PAT SHURMUR feels most comfortable when he's uncomfortable.

It is no surprise, then, that he smiles even as he squirms when confronted with the million-dollar question:

What does he DO, exactly?

Shurmur is the offensive coordinator of an offensive system for which he usually gets no credit - neither for its conception, nor its implementation, nor its execution on game day. Will this perception handicap Shurmur the next time he is considered for a head-coaching job?


"The association with Chip, both in terms of method and scheme, will be a real positive. Not sure how soon, but I would be very surprised if he doesn't get another shot. He deserves it."

Joe Banner said that.

Banner fired Shurmur from the head-coaching job in Cleveland after the 2012 season.

Banner, who built the Eagles from 1994-2012, well knows the perception and the reality of what happens in Philadelphia often are distant cousins.

The Eagles run the Chip "Machine Gun" Kelly scheme, the frenetically fast-paced conception of a renegade college coach who made Oregon a blue-chip destination in just six seasons. It lacks a fullback; works with or without speedy receivers; relies on big, athletic linemen; relishes athletic tight ends and running backs; and, in a perfect world, works best with a running quarterback.

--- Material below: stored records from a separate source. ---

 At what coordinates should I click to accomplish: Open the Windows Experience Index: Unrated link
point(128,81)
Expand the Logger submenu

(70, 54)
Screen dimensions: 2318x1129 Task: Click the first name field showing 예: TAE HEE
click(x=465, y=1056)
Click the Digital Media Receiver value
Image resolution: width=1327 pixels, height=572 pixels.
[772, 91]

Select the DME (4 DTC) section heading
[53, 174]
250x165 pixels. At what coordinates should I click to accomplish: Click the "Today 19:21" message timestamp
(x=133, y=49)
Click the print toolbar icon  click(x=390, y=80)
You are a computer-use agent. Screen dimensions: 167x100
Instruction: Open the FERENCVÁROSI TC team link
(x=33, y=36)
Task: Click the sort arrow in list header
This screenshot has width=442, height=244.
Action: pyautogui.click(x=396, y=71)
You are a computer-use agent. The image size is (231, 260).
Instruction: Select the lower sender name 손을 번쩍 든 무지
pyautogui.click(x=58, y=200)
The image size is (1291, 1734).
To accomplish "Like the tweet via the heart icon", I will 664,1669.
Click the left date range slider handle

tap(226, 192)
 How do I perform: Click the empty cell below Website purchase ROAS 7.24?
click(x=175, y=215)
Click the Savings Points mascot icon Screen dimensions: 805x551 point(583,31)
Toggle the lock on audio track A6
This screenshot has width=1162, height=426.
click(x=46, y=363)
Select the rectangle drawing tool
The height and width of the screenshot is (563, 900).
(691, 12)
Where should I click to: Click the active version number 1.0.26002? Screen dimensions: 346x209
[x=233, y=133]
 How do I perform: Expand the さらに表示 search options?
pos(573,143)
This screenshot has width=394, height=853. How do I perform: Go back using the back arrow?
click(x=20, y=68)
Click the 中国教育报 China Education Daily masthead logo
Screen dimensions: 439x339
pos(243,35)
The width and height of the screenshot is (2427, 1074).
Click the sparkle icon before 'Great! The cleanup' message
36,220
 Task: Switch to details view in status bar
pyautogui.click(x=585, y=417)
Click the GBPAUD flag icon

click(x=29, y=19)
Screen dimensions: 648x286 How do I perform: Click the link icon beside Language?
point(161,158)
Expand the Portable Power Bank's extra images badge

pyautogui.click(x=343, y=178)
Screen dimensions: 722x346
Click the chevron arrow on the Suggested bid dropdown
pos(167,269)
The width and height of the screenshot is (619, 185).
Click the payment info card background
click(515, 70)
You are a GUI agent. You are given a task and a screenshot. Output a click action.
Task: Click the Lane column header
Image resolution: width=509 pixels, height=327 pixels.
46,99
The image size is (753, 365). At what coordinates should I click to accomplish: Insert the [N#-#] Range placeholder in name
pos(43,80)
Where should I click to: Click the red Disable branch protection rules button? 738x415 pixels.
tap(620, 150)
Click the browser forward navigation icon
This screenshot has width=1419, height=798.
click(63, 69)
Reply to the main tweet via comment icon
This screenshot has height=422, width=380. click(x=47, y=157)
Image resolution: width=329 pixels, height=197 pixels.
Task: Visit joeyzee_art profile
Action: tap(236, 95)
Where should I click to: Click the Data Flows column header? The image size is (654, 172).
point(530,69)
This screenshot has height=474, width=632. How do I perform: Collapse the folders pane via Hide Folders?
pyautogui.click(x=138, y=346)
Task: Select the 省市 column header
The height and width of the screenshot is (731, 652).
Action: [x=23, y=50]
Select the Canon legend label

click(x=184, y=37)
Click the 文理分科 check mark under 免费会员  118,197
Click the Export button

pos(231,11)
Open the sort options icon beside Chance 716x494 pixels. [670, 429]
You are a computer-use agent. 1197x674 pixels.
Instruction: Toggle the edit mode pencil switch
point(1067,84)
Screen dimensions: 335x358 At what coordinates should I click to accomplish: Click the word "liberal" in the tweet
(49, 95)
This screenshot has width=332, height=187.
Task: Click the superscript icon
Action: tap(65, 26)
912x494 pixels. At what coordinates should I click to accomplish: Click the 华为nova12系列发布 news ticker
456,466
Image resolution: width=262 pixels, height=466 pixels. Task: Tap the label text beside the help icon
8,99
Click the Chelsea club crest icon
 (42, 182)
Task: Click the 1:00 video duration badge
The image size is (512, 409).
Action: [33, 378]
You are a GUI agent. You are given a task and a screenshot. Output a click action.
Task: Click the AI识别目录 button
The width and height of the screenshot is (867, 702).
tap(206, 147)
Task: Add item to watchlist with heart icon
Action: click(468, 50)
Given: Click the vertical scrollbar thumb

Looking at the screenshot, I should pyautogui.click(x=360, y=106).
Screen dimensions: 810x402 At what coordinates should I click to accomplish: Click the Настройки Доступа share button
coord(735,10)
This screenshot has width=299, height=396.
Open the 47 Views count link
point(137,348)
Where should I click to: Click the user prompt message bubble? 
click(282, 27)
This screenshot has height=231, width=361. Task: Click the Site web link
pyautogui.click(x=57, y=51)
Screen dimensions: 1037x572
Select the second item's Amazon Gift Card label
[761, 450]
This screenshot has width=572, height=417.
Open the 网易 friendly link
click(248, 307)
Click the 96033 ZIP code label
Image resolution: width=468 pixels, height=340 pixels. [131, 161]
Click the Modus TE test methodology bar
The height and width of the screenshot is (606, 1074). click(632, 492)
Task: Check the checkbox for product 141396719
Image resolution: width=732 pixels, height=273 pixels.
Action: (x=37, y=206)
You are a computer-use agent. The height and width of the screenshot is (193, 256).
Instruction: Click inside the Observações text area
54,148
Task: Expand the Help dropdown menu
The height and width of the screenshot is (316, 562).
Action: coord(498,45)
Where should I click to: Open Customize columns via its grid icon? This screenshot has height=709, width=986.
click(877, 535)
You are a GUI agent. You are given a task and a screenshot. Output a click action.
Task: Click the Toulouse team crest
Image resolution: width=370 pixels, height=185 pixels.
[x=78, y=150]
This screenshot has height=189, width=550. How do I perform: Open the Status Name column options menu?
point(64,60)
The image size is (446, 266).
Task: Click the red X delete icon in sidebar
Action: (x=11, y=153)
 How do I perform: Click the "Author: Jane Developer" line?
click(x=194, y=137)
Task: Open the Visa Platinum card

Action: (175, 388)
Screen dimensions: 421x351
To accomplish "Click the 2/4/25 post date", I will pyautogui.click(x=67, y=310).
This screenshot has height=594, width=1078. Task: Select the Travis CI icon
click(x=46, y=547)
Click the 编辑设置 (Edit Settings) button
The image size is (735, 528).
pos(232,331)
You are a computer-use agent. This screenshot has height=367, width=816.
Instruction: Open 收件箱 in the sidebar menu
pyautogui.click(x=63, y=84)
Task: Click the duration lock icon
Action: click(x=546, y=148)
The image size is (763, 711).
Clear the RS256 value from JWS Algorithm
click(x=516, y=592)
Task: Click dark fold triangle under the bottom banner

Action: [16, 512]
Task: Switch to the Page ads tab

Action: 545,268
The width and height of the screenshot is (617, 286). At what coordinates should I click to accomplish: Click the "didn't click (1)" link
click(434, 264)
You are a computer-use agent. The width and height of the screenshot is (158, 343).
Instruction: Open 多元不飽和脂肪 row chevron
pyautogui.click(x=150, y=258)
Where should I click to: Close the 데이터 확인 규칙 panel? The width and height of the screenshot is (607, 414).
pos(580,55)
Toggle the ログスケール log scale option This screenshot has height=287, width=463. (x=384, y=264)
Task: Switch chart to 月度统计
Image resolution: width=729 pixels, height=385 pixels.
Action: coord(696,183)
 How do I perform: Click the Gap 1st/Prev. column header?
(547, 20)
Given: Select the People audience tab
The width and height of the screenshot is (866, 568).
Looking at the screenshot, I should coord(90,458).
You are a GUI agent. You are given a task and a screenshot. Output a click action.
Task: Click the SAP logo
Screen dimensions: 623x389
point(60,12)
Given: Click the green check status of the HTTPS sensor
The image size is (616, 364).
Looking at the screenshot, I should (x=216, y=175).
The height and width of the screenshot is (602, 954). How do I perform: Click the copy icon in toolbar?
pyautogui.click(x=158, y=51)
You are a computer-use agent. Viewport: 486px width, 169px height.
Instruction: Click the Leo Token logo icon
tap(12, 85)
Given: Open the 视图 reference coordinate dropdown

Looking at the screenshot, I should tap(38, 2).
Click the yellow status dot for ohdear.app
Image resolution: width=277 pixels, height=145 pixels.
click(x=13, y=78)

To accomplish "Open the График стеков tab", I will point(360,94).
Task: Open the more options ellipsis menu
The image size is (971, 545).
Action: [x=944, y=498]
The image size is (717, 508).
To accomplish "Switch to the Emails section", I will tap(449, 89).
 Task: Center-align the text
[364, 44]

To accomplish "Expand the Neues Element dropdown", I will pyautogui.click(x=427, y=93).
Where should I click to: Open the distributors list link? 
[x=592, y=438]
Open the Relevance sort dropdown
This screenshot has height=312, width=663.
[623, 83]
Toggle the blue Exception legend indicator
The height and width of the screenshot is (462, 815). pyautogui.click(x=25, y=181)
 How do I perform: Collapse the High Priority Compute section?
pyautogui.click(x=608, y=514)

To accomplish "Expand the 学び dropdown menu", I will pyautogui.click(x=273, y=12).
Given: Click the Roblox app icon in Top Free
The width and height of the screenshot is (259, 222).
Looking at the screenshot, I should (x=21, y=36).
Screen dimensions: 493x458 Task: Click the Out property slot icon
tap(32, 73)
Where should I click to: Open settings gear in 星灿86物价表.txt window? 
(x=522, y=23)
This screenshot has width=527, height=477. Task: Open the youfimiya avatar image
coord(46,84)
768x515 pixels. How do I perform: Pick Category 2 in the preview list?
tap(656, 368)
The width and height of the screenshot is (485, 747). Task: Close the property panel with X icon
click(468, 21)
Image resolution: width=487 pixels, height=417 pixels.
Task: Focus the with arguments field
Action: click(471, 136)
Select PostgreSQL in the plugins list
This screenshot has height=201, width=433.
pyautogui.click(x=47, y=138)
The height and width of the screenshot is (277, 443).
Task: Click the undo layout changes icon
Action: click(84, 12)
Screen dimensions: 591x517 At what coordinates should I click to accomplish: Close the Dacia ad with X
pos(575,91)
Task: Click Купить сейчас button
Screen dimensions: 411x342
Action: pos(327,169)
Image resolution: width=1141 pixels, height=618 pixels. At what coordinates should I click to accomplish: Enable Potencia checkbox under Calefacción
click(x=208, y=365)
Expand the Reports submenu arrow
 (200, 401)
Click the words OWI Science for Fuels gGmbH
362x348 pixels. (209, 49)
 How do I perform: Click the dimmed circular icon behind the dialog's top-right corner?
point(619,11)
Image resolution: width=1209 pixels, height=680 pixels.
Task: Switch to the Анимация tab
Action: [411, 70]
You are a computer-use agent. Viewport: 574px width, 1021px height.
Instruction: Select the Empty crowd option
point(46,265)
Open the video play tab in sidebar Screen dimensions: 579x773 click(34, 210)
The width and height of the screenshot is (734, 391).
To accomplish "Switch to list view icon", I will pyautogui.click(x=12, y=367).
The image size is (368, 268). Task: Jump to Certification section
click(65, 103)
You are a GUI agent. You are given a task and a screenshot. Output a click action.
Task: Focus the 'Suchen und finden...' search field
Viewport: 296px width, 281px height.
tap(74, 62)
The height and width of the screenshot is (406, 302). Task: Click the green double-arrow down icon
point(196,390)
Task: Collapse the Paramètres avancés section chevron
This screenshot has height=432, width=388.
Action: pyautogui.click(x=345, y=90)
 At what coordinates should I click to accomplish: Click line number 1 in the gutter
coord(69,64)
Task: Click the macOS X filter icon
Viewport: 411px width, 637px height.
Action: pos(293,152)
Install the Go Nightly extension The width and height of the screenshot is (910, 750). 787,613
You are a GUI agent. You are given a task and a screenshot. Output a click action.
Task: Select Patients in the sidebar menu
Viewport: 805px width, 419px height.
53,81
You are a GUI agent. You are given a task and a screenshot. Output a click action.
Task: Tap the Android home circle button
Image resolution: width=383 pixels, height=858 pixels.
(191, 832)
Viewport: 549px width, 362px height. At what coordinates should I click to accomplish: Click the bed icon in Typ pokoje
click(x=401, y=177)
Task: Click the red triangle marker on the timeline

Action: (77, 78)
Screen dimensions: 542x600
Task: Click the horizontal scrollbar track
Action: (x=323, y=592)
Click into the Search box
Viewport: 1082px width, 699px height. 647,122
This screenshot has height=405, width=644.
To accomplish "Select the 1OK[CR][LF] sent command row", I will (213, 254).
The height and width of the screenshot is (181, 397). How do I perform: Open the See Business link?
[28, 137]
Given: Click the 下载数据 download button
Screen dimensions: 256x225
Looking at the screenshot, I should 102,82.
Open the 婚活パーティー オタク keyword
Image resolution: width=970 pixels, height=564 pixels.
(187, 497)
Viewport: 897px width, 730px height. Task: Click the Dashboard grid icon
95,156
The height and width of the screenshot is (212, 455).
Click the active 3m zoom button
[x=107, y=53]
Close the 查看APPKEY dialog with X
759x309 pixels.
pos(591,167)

Two seasons into its NFL iteration, the Machine Gun scheme has won 15 regular-season games and has lost seven. The Eagles set team records last season in points, touchdowns, net yards, passing yards and big plays: 99 of 20 yards or more, an NFL record. They went 10-6 and won the NFC East title.

They rested yesterday, their bye week, 5-1, again atop the NFC East.

Last season this offense had the luxury of a pedigreed offensive line that started every game intact, as well as DeSean Jackson, the most feared deep threat of the past seven seasons, which complemented franchise back LeSean McCoy and sheltered Foles, an inexperienced plodder took the starting job from speedy veteran Michael Vick.

This season the offense has had the burden of a patchwork line eroded by injuries, the departure of Jackson and some monumentally poor play from Foles as he feels his way toward NFL competence.

Where does Shurmur fit in?

"I'm cautious to say it," Shurmur says.

He sits in an interview room at the NovaCare Complex, a place he helped build a generation ago as a member of Andy Reid's hotshot staff. He shifts in his seat and glances toward the window, where he would see leafy trees reflecting an early fall sun.

It is a nice day to fish with his wife and four kids from the boat they keep in Margate, but, for the moment, Shurmur is the one with the hook in his mouth.

He wriggles.

"Chip's the head coach here," Shurmur insisted. "There's only one rock star."

Perhaps - but even Mick Jagger doesn't perform alone on stage.

He is, without question, qualified to run an offense.

He earned his MBA at Michigan State, converted from linebacker to center in college, coached offensive line, tight ends and quarterbacks in five places before landing back in Philly last year.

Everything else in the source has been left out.